Tutto è iniziato con una serie di spari intimidatori nei mesi scorsi a Caluso e San Giusto Canavese. Le indagini su quegli spari hanno portato, all'alba del 10 giugno, a un massiccio blitz nel Canavese che si è concluso con due arresti, sette denunce e il sequestro di ben 18 chili di hashish, oltre mezzo chilo di cocaina e una pistola clandestina.

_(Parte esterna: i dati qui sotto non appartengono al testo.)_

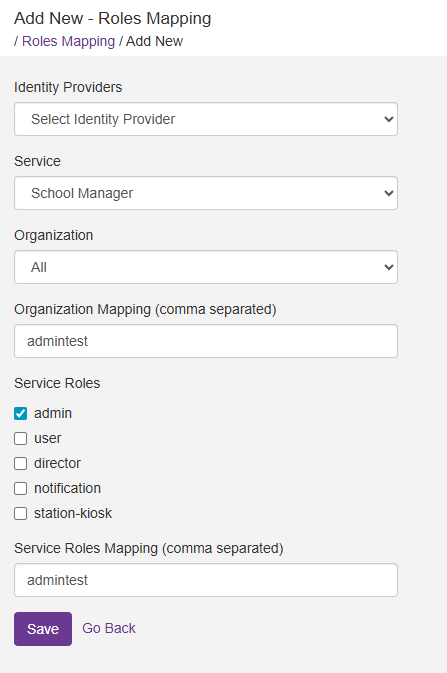Enable the station-kiosk role checkbox
This screenshot has width=447, height=673.
[x=21, y=513]

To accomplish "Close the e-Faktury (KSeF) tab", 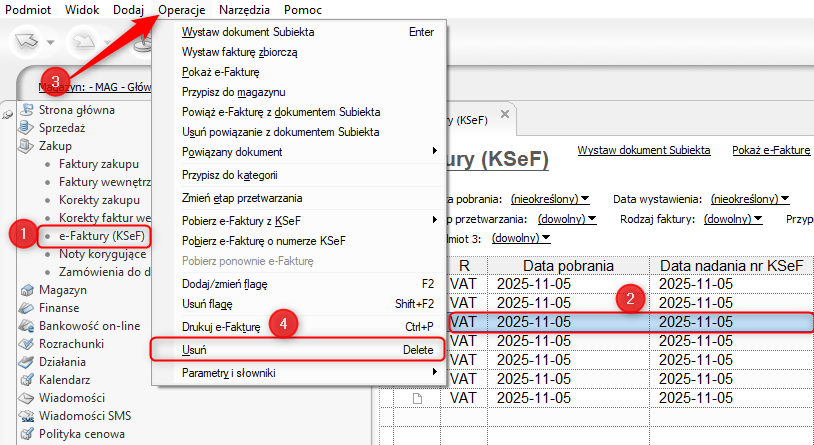I will pyautogui.click(x=504, y=116).
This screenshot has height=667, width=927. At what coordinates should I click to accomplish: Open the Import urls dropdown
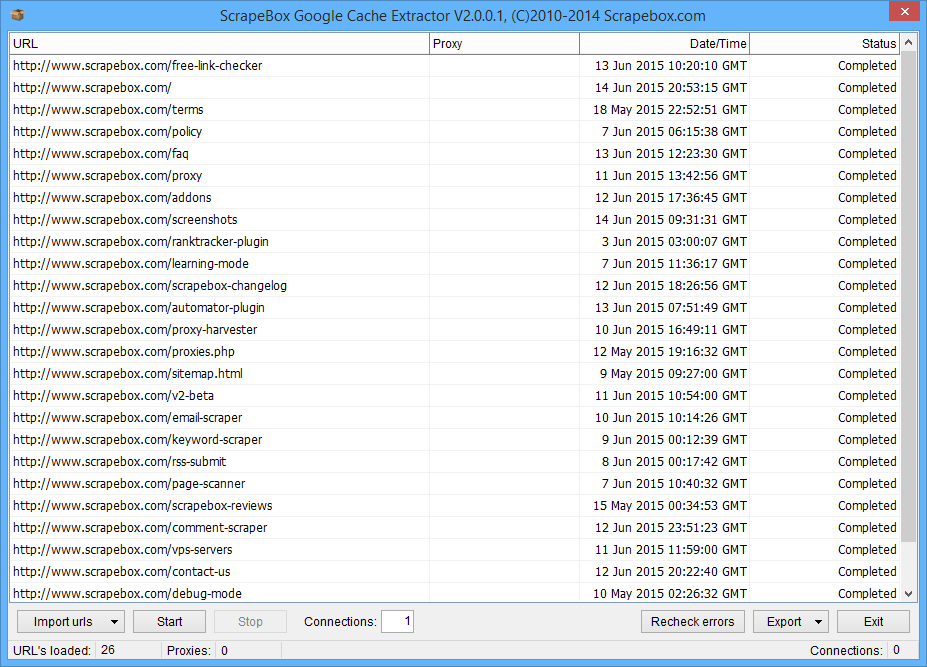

L'inchiesta, coordinata dalla Procura di Ivrea, si era aperta tra dicembre e gennaio subito dopo le pistolettate che avevano spaventato la zona. Da lì i carabinieri hanno iniziato a ricostruire la rete dei sospettati, concentrati soprattutto tra San Giusto Canavese, Cuceglio, San Giorgio Canavese e Caluso. Le accuse nei loro confronti vanno dalle minacce e dai danneggiamenti legati alle intimidazioni, fino al porto abusivo di armi e allo spaccio di droga.
Per far scattare le perquisizioni, alle cinque del mattino si sono mossi più di settanta carabinieri da Ivrea, insieme ai cinofili di Volpiano, ai reparti speciali di Torino e alla polizia locale di Strambino.
Quando i militari hanno bussato alle porte degli indagati sono saltati fuori i carichi di droga più pesanti. A Cuceglio, in casa di un trentatreenne di origine marocchina, sono stati trovati due chili di hashish divisi in panetti e seicento grammi di cocaina. Il sequestro più grosso è stato fatto però a San Giusto Canavese: un uomo di 43 anni nascondeva nella propria abitazione ben 160 panetti di hashish, per un peso complessivo di 16 chili. Entrambi sono stati arrestati.
Sempre a San Giusto, i controlli si sono estesi a casa di un trentenne italiano. Qui i carabinieri hanno scovato una pistola monocanna ad avancarica, una cartuccia calibro 38 special e nessuna matricola sull'arma, che è stata subito sequestrata insieme a tutta la droga trovata durante la mattinata.
Mentre continuano gli accertamenti sugli altri sette indagati rimasti a piede libero, i due uomini arrestati sono stati accompagnati nel carcere di Ivrea.